The recommendations are the result of a six-month study of crisis care in North County and Northern Lakes Community Mental Health’s 12-county region. The groups contracted TBD Solutions to perform the study in fall of 2020. TBD Solutions used several methods including 650 survey responses, 3 focus groups of 50 participants and 1,500 data elements to reach their conclusion.
Director of Clinical and Crisis Services for TBD, Travis Atkinson, during the meeting, told a story about his grandmother and his aunt who each received treatment for manic depression (bipolar disorder). Each went to different mental health care facilities where the outcomes were not the same. The story is a relatable one for those working in mental health.
“Some of you have family members, some of you work every day alongside people who are experiencing a psychiatric emergency or a mental health crisis,” says Atkinson.
The recommendations for the 90 individual providers, doctors, nonprofits and community leaders were:
- Develop and/or expand crisis services to include a crisis stabilization unit,
psychiatric urgent care, adult crisis residential, and additional child and adult
psychiatric inpatient beds.
- Assure crisis services are available to all payer types.
- Develop a collaborative crisis metrics portfolio to monitor and continuously
improve system performance.
- Develop Access Solutions that Minimize Reliance on First Responders.
Development and expansion of crisis services includes; adding 6 crisis stabilization and crisis residential beds in Traverse City, adding 6 psychiatric urgent care beds in Petoskey and a 16 bed inpatient psychiatric unit in Cheboygan.
“It’s in most of our best interests as a community to try and be aware of the needs, the deep needs, in our community,” says Kate Dahlstrom, board member for National Alliance on Mental Illness in Traverse City, who attended the call. “It affects so many different parts, law enforcement, corrections and families of course.”
Dahlstrom says it was a very thorough study but was missing something for her.
“The one part i was disappointed in, I will be honest with you, is that it did not have current plans for youth residential or psychiatric beds.”
In the study, the only specific recommendation for child crisis care is that Cheboygan Hospital create a unit of 10 adult beds and 6 childrens beds. Dahlstrom agrees Cheboygan needs the increase in beds but the need for kids is present across the region.
Funding for the crisis services will depend on the facility. It was suggested that services be covered by commercial health care plans, crisis providers and Medicaid. Proposing pilot programs and lobbying, in addition to partnering with the CMH Association of Michigan and the Michigan Association of Health Plans will also help. There’s also access to American Rescue Plan funds.
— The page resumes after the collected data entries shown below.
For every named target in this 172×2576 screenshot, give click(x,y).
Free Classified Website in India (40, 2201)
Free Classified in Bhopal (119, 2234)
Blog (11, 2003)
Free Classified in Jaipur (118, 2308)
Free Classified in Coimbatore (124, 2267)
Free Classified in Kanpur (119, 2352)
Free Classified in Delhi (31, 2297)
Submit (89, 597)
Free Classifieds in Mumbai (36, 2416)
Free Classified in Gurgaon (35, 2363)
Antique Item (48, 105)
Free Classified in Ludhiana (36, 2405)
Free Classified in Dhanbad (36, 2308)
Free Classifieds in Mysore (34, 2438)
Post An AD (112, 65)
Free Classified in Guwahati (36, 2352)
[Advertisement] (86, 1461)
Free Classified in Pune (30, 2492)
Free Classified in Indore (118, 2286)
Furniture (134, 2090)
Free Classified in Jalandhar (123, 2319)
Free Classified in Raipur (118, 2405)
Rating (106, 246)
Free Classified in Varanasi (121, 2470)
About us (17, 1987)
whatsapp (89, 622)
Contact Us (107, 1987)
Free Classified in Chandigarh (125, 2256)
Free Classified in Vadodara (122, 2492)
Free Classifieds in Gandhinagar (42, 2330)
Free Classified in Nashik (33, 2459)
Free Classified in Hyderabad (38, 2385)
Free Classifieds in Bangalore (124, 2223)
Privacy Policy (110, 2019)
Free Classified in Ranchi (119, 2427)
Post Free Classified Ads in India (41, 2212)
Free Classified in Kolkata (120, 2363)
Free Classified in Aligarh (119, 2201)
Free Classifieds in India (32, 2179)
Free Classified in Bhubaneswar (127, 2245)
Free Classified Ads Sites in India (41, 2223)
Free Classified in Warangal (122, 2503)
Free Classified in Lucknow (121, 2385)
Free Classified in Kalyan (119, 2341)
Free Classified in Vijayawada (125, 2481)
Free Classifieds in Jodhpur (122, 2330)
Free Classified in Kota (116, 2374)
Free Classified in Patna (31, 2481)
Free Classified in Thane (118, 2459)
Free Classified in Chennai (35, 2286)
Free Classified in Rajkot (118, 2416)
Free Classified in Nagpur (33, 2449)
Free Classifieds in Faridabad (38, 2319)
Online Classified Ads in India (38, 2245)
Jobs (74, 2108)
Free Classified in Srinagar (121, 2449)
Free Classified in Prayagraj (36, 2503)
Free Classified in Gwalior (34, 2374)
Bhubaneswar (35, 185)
“There’s a lot of money available now and a lot of this money through the rescue plan will not be available in the future and if we don’t ask for it and do something bigger and get it then someone else will,” says Dahlstrom.
Christine Gebhard, CEO of North County CMH says they hope to begin crisis residential services within the next six months. Those are services that provide crisis care in a home setting.
But the recommendations are just that, recommendations.
“NCCMH will now be assessing, along with our community partners, what can be accomplished. we are absolutely committed to enhancing behavioral health crisis services in our region,” says Gebhard.